Fungal fluid mechanics

Series
Applied and Computational Mathematics Seminar
Time
Monday, February 27, 2012 - 2:05pm for 1 hour (actually 50 minutes)
Location
Skiles 006
Speaker
Marcus Roper – UCLA Mathematics Dept.
Organizer
Silas Alben
Although fungi are the most diverse eukaryotic organisms, we have only a very fragmentary understanding of their success in so many niches or of the processes by which new species emerge and disperse. I will discuss how we are using math modeling and perspectives from physics and fluid mechanics to understand fungal life histories and evolution: #1. A growing filamentous fungi may harbor a diverse population of nuclei. Increasing evidence shows that this internal genetic flexibility is a motor for diversification and virulence, and helps the fungus to utilize nutritionally complex substrates like plant cell walls.

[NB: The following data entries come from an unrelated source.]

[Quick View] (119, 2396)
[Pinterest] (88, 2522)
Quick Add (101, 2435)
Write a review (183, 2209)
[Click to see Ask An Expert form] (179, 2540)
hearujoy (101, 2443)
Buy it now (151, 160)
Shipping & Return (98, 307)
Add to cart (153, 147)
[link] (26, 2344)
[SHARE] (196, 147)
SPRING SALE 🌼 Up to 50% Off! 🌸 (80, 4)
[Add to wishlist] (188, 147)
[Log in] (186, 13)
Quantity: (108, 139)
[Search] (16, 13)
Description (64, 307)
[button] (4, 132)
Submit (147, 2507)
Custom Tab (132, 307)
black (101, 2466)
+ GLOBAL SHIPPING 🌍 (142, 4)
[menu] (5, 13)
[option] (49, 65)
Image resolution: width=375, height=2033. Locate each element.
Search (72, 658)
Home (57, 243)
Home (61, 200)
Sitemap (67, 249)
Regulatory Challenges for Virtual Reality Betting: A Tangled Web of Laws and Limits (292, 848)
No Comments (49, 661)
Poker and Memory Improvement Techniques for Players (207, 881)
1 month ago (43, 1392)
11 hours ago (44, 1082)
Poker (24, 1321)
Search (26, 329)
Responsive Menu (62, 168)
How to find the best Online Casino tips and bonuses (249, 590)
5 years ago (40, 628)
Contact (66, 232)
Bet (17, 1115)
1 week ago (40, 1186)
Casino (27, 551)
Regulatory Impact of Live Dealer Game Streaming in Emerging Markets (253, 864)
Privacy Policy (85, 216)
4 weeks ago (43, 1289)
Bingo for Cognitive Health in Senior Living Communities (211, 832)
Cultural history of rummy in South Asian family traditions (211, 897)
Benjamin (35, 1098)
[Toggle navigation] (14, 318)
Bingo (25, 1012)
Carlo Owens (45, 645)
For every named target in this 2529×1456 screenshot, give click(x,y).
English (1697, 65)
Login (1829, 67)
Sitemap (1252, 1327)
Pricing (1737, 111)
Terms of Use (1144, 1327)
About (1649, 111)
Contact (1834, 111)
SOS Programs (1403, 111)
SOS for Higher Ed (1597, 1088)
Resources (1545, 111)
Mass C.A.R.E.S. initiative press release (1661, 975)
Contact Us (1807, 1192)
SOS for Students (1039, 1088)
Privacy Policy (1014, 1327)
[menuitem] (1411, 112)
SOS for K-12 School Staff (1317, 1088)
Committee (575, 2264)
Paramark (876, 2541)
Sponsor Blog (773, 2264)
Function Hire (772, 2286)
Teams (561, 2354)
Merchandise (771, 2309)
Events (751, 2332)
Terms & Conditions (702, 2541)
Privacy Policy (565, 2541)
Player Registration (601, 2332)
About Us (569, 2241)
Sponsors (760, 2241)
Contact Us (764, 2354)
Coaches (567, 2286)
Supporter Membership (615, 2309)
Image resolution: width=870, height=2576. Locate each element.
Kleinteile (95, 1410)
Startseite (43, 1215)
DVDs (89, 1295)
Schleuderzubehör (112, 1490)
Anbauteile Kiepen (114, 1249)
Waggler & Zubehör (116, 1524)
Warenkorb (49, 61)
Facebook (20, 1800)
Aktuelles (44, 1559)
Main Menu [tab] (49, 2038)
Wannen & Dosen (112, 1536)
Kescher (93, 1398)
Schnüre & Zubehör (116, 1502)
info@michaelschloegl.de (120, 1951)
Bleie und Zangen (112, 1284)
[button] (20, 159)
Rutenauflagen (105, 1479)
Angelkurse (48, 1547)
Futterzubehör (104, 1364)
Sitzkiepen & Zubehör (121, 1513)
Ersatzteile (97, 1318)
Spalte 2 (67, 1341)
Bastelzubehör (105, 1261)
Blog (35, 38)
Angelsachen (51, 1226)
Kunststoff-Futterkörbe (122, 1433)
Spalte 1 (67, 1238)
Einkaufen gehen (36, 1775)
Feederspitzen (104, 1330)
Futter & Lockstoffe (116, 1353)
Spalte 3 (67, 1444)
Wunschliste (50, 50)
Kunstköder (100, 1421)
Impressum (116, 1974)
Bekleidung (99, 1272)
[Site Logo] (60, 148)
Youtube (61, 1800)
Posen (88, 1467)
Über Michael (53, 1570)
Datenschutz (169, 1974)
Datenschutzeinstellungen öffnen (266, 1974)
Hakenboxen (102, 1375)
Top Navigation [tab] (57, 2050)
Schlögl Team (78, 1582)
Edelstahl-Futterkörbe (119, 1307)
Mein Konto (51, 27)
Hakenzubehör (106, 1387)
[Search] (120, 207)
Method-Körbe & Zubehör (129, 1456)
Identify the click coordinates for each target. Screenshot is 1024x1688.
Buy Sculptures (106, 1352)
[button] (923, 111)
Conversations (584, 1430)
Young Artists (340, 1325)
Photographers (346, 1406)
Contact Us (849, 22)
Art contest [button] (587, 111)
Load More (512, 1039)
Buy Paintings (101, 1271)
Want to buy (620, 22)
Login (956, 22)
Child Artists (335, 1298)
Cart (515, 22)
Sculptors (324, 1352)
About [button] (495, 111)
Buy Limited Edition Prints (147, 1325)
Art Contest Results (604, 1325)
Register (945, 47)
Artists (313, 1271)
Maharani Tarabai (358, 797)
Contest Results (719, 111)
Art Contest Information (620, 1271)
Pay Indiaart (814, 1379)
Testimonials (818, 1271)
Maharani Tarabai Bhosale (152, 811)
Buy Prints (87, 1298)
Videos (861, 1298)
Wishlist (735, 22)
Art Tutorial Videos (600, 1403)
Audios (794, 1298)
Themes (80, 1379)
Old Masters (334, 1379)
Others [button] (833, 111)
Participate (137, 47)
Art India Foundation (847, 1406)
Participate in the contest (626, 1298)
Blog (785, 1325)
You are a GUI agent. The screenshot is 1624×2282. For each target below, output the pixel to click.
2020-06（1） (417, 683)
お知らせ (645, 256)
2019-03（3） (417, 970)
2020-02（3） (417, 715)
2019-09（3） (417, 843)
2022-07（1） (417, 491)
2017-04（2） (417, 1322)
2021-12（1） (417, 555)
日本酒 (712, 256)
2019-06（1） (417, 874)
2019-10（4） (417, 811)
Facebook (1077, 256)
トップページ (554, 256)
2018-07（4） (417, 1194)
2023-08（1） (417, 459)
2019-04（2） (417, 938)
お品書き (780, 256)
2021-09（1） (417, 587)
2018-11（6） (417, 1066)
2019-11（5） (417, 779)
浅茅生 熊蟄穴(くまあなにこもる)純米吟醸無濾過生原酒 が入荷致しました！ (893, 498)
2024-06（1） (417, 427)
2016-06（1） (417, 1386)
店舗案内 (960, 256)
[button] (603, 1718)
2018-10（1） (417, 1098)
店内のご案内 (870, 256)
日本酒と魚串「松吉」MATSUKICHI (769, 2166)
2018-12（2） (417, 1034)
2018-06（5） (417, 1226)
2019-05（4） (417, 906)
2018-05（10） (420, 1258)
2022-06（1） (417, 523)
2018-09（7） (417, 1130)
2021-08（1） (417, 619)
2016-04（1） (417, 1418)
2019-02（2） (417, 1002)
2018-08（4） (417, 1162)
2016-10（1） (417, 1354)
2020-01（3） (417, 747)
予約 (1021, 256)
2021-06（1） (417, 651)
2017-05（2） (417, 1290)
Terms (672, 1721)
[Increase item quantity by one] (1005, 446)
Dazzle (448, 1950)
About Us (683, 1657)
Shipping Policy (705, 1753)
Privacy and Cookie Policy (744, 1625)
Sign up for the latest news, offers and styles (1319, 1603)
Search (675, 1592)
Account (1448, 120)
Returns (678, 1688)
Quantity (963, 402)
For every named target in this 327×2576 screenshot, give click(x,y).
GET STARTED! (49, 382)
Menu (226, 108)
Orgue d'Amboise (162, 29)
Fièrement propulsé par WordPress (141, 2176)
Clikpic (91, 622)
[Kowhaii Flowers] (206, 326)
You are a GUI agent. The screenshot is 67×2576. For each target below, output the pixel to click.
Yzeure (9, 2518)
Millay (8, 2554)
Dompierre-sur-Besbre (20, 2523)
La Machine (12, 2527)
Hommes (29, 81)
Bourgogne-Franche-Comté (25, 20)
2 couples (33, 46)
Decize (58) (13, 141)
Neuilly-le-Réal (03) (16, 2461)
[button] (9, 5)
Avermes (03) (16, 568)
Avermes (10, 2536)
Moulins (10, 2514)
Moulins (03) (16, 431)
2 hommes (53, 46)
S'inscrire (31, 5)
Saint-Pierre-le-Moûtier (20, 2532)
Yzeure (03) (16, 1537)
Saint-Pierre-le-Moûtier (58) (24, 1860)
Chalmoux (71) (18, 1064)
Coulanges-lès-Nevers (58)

I'll show that hydrodynamic mixing of nuclei enables fungi to manage their internal genetic richness. #2. The forcibly launched spores of ascomycete fungi must eject through a boundary layer of nearly still air in order to reach dispersive air flows. Individually ejected microscopic spores are almost immediately brought to rest by fluid drag. However, by coordinating the ejection of thousands or hundreds of thousands of spores fungi, such as the devastating plant pathogen Sclerotinia sclerotiorum are able to create a flow of air that carries spores across the boundary layer and around any intervening obstacles. Moreover the physical organization of the jet compels the diverse genotypes that may be present within the fungus to cooperate to disperse all spores maximally.